The benefits system needs to be reshaped to better aid older workers is an important conclusion of the Cridland review of state pension age to be published later today.
The full report will be published later this morning, so we only have the briefest details.
And, to be clear, the TUC doesn’t agree with several of his key conclusions:
We oppose Cridland’s proposed accelerated increase in the state pension age to 68 between 2037 and 2039. Under the 2007 PEnsions Act this was pencilled in for 2044 to 2046. Substantial inequalities in life expectancy and, particularly, healthy life expectancy mean this policy will hit the poorest hardest.
And we do not support the downgrading of the triple lock that currently governs rises in the level of the state pension in favour of an earnings link. The triple lock has been gradually bringing the state pension back up to a reasonable level. And its work is not done. The greatest potential beneficiaries of this policy are today’s young workers. There doesn’t need to be a trade-off between pension age and the level of the state pension.
Both these measures would, in practice, hit the future incomes of those currently in their 30s and 40s. This Generation X is already the worst placed of the generations in terms of workplace saving. And the poorest of this generation would be affected the most.
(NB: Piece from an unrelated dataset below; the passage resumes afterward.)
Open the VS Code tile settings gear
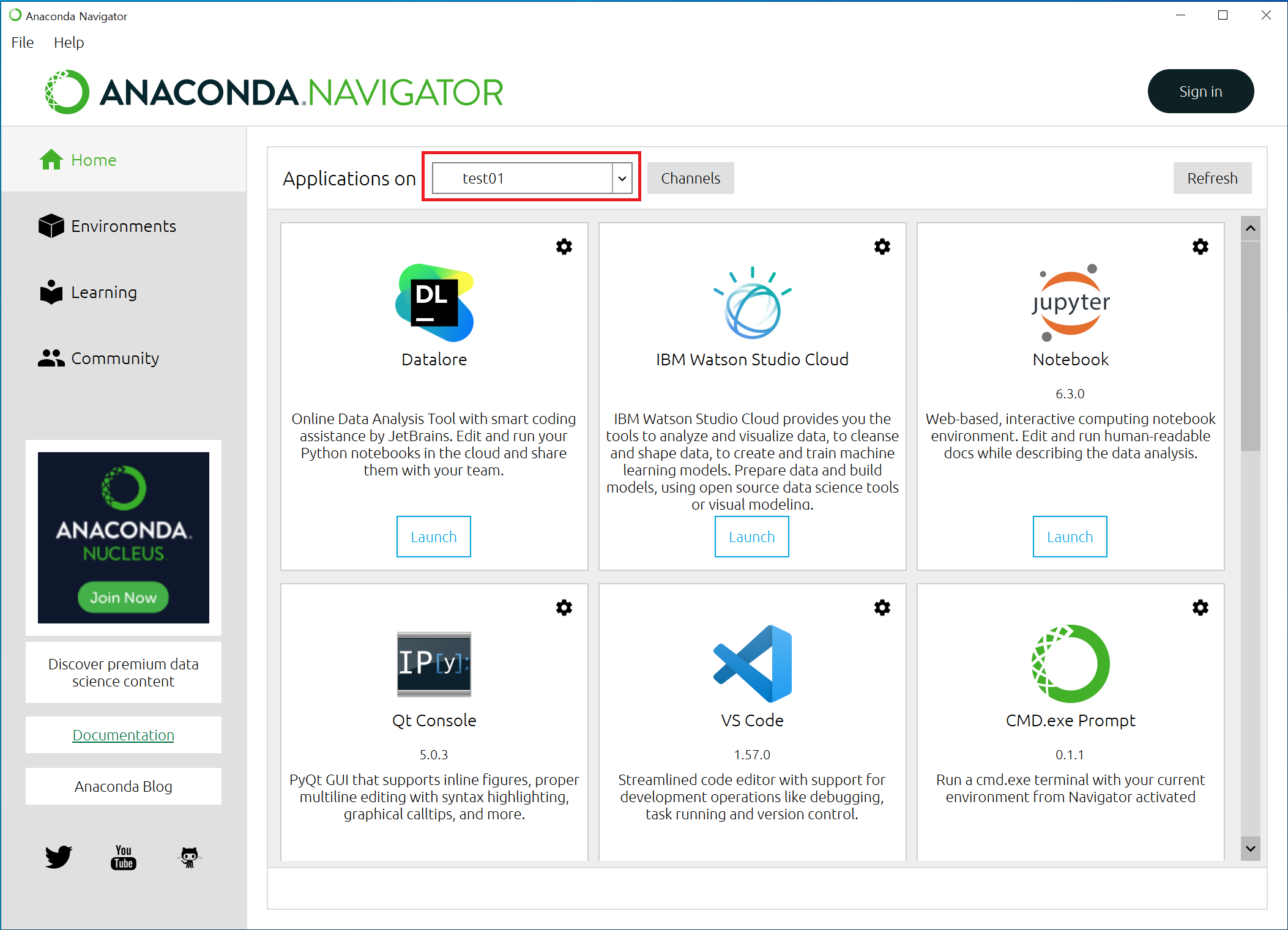The width and height of the screenshot is (1288, 930). coord(882,608)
For they are the least likely to be able to work into later life or have the substantial savings needed to cushion retirement ahead of state pension age.
But cutting through a debate too often characterised by hysterical and unhelpful claims of intergenerational conflict, Cridland’s first report showed a good understanding of the challenges faced by older workers and groups such as carers. And his final report contains some useful ideas that might help those who want to work in their later years but are hindered by inhospitable workplaces or an inflexible benefits system.
Among his plans include a new mid-life MOT to help people plan their later lives, addressing their lifestyle their skills, paid and unpaid work, and their retirement income. For this to work, the review would have to take place in a workplace setting. After all, an employer’s support is needed for adjustment to workplaces, moves to flexible working or training for a role more suitable for an older worker, which are all essential if they are to stay in the labour market. But the principle is a useful one and the logical extension of a policy the TUC has long championed.
Likewise, Cridland recognises that many older workers simply cannot stay in work. So he proposes additional means-tested support available one year before state pension age coming into effect after 2037 for those unable to work through ill health or caring responsibilities. This is too late. People face those challenges today. And one year would seem an excessively narrow window. But, again, implemented correctly this could provide the right kind of flexibility in the benefits system.
Likewise, his proposal for flexibility in the conditionality of Universal Credit for those approaching state pension age to allow part-time work could be another mechanism for allowing workers to continue to earn a wage and allow workplaces to continue to benefit from the skills and experience of its older employees.
TUC research published last year delved into the experience of older workers. We found that:
Cridland’s proposals would not overcome the problems caused by vast inequalities in wealth and health. But they go some way to meeting our demand that if, we want to maintain a stable dependency ratio – the number of workers compared to non-workers –we need to do far more than just hike up state pension age and hope for the best. This will lead to many facing hardship in their 50s and 60s. And society will lose their skills and their tax revenues.
We need policy interventions to overcome the barriers that many face. Several of these proposals are a good place to start.